Ada beberapa persoalan yang berpotensi muncul. Pertama, mampukah KPU menyelenggarakan kampanye bagi paslon secara adil? Baik dilihat dari sisi waktu potensial (prime time), urutan tampil, kualitas suara dan gambar, posisi letak (baliho), dan sebagainya.

Kedua, meskipun dalam pasal 53 ayat 3 PKPU 7/2015 tidak diperbolehkan berkampanye melalui lembaga penyiaran radio komunitas (rakom), paslon sangat mungkin menggunakan komunitas radionya sebagai sasaran potensial kampanye. Karena itu, sangat mungkin berbagai cara akan dilakukan supaya terkait dengan siaran rakom dalam bentuk noniklan.

Secara hukum, rakom memang dilarang menerima iklan komersial. Namun, ada beberapa kabupaten/kota yang menyelenggarakan pilkada yang termasuk padat dengan rakom, baik yang sudah berizin maupun belum. Patut diwaspadai siaran rakom yang bisa memantik konflik darat.

Ketiga, sangat mungkin KPU menggunakan lembaga penyiaran swasta dan lembaga penyiaran publik yang telah mengantongi izin penyelenggaraan penyiaran (IPP) tetap. Realitasnya, jumlah lembaga penyiaran yang telah ber-IPP tetap masih terbatas.

Bahkan, ada kabupaten/kota yang TV swastanya belum memiliki IPP tetap. Kebanyakan proses perizinan lembaga penyiaran baru sampai IPP prinsip.

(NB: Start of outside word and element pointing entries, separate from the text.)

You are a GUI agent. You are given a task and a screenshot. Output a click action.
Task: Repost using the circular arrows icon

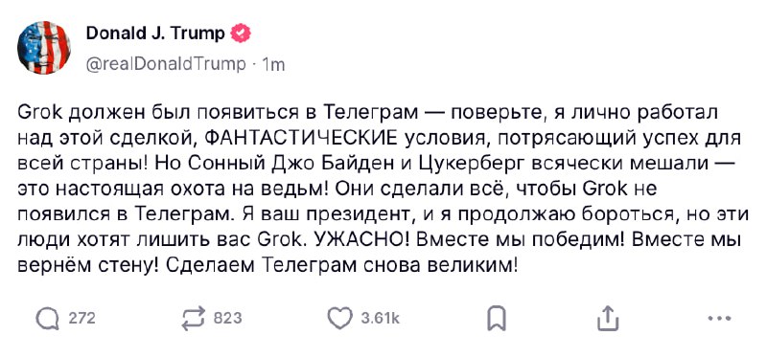click(x=194, y=319)
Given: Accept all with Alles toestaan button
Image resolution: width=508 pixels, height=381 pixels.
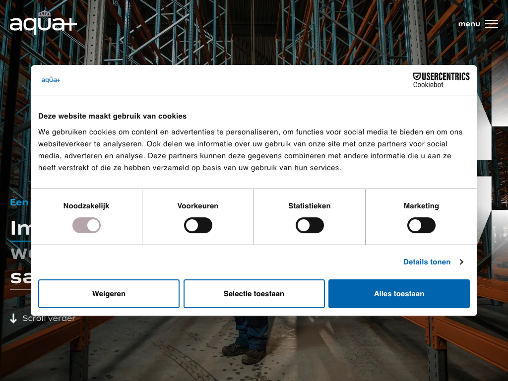Looking at the screenshot, I should (x=399, y=294).
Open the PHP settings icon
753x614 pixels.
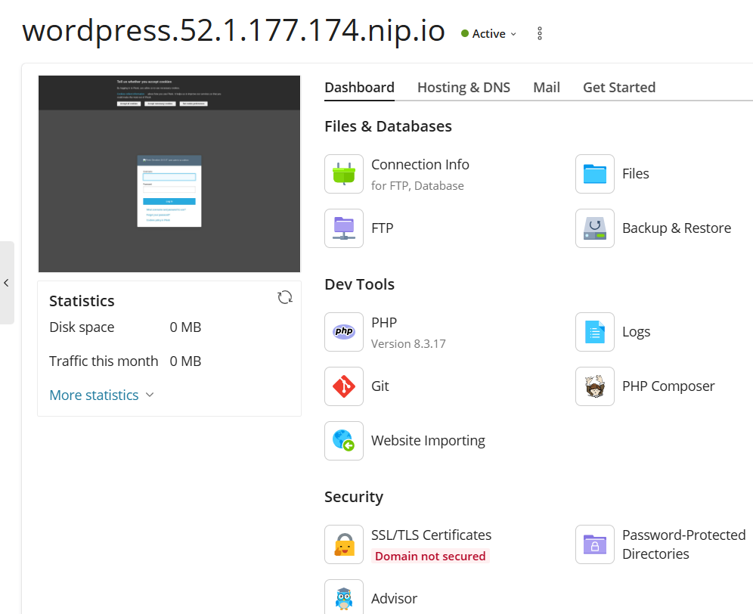pos(344,332)
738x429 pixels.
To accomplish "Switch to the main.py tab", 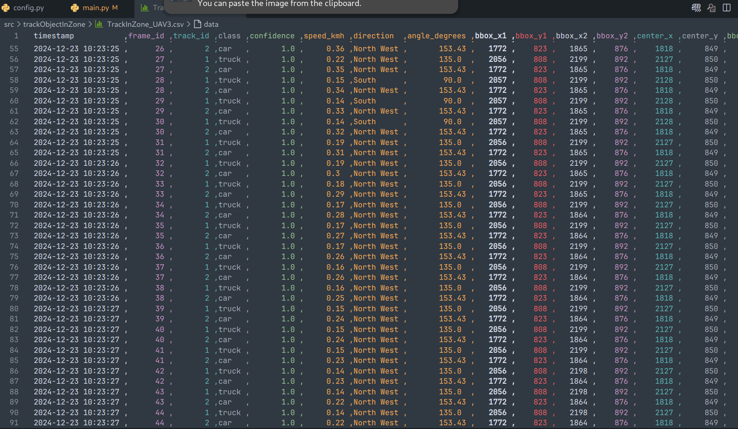I will (96, 8).
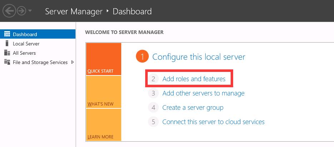Screen dimensions: 334x147
Task: Open the navigation history dropdown arrow
Action: [x=30, y=11]

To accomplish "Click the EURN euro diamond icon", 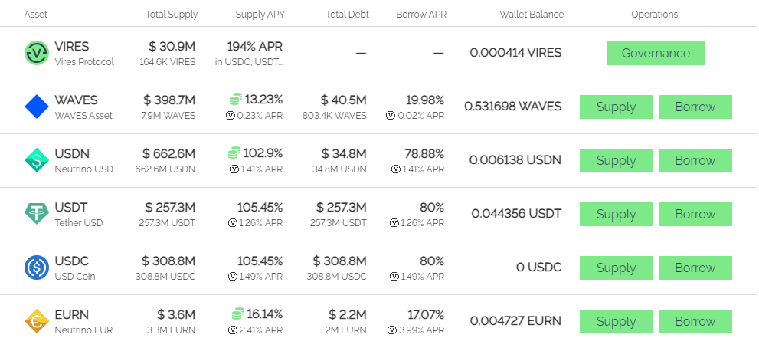I will click(37, 321).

Sedangkan IPP prinsip belum diperbolehkan menerima iklan komersial.
Itu merupakan kendala tersendiri bagi KPU dalam memaksimalkan partisipasi publik. Saluran yang terbatas mengakibatkan publik tidak mendapat informasi yang lengkap tentang kedalaman sosok peserta pilkada.

Keempat, pasal 56 PKPU 7/2015 membuka peluang konflik di udara akibat tidak terkendalinya manajemen siaran. Pasal tersebut menyatakan, siaran monolog dan dialog yang diselenggarakan lembaga penyiaran dapat melibatkan masyarakat melalui telepon, layanan pesan singkat, surat elektronik, dan atau faksimile. Siapa yang bisa menjamin partisipasi masyarakat dalam siaran tersebut streril dari caci maki dan mendiskreditkan peserta pilkada?

Kelima, skema kampanye yang menempatkan KPU sebagai satu-satunya rezim sangat rawan memunculkan fitnah dari lawan politik paslon. Caranya adalah melakukan kampanye melalui mediamedia yang tidak ditunjuk KPU.

Sangat mungkin paslon X ditampilkan di media ”terlarang” oleh pasangan Y dengan harapan mendapat sanksi dibatalkan pencalonannya. Atau sebaliknya, paslon tetap nekat menggunakan media ”terlarang”, kemudian berdalih bukan dirinya yang memasang. Dirinya hanyalah pihak yang difitnah pihak lain.

Karena itu, dalam pilkada serentak kali ini, dibutuhkan kerja lebih ekstra dan jeli dari panitia pengawas pemilu (panwaslu) dan Komisi Penyiaran Indonesia Daerah (KPID). Mudahmudahan pilkada serentak yang akan digelar awal Desember 2015 berjalan lancar dan aman.